• [RECORDS PROVIDED]:
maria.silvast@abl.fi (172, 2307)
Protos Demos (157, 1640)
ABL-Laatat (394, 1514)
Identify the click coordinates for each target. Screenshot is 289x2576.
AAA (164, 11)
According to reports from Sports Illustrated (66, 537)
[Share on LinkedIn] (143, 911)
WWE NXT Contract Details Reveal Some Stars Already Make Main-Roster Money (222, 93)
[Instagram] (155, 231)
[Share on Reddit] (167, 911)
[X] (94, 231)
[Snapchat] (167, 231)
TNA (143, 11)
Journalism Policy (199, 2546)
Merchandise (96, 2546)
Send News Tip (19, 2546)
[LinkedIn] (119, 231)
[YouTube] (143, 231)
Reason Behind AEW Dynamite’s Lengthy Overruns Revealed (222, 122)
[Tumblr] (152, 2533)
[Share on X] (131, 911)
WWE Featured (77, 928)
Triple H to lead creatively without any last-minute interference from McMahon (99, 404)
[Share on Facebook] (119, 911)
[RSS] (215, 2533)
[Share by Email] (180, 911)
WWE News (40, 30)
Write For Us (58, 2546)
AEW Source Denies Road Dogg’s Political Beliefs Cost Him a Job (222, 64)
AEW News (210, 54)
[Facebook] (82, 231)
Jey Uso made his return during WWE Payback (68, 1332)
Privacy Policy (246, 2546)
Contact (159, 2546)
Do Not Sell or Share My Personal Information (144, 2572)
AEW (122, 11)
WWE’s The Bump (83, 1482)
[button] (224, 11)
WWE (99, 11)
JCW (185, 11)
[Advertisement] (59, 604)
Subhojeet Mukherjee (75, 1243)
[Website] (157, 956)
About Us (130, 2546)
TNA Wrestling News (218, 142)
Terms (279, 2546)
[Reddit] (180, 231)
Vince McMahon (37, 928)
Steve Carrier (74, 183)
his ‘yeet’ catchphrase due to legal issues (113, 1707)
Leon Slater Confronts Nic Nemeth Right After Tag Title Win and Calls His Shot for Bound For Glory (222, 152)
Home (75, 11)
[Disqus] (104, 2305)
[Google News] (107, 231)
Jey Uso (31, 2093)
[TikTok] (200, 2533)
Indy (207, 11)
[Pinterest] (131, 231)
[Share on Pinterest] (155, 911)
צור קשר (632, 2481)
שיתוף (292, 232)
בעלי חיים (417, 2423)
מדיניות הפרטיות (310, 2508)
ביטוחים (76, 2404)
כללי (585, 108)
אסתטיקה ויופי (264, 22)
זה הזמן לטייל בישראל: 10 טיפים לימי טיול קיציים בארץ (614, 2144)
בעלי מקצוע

• [TASK REQUIREMENTS]: Copy every entry above word for word.

• [ANSWER BOX]:
maria.silvast@abl.fi (172, 2307)
Protos Demos (157, 1640)
ABL-Laatat (394, 1514)
Identify the click coordinates for each target. Screenshot is 289x2576.
AAA (164, 11)
According to reports from Sports Illustrated (66, 537)
[Share on LinkedIn] (143, 911)
WWE NXT Contract Details Reveal Some Stars Already Make Main-Roster Money (222, 93)
[Instagram] (155, 231)
[Share on Reddit] (167, 911)
[X] (94, 231)
[Snapchat] (167, 231)
TNA (143, 11)
Journalism Policy (199, 2546)
Merchandise (96, 2546)
Send News Tip (19, 2546)
[LinkedIn] (119, 231)
[YouTube] (143, 231)
Reason Behind AEW Dynamite’s Lengthy Overruns Revealed (222, 122)
[Tumblr] (152, 2533)
[Share on X] (131, 911)
WWE Featured (77, 928)
Triple H to lead creatively without any last-minute interference from McMahon (99, 404)
[Share on Facebook] (119, 911)
[RSS] (215, 2533)
[Share by Email] (180, 911)
WWE News (40, 30)
Write For Us (58, 2546)
AEW Source Denies Road Dogg’s Political Beliefs Cost Him a Job (222, 64)
AEW News (210, 54)
[Facebook] (82, 231)
Jey Uso made his return during WWE Payback (68, 1332)
Privacy Policy (246, 2546)
Contact (159, 2546)
Do Not Sell or Share My Personal Information (144, 2572)
AEW (122, 11)
WWE’s The Bump (83, 1482)
[button] (224, 11)
WWE (99, 11)
JCW (185, 11)
[Advertisement] (59, 604)
Subhojeet Mukherjee (75, 1243)
[Website] (157, 956)
About Us (130, 2546)
TNA Wrestling News (218, 142)
Terms (279, 2546)
[Reddit] (180, 231)
Vince McMahon (37, 928)
Steve Carrier (74, 183)
his ‘yeet’ catchphrase due to legal issues (113, 1707)
Leon Slater Confronts Nic Nemeth Right After Tag Title Win and Calls His Shot for Bound For Glory (222, 152)
Home (75, 11)
[Disqus] (104, 2305)
[Google News] (107, 231)
Jey Uso (31, 2093)
[TikTok] (200, 2533)
Indy (207, 11)
[Pinterest] (131, 231)
[Share on Pinterest] (155, 911)
צור קשר (632, 2481)
שיתוף (292, 232)
בעלי חיים (417, 2423)
מדיניות הפרטיות (310, 2508)
ביטוחים (76, 2404)
כללי (585, 108)
אסתטיקה ויופי (264, 22)
זה הזמן לטייל בישראל: 10 טיפים לימי טיול קיציים בארץ (614, 2144)
בעלי מקצוע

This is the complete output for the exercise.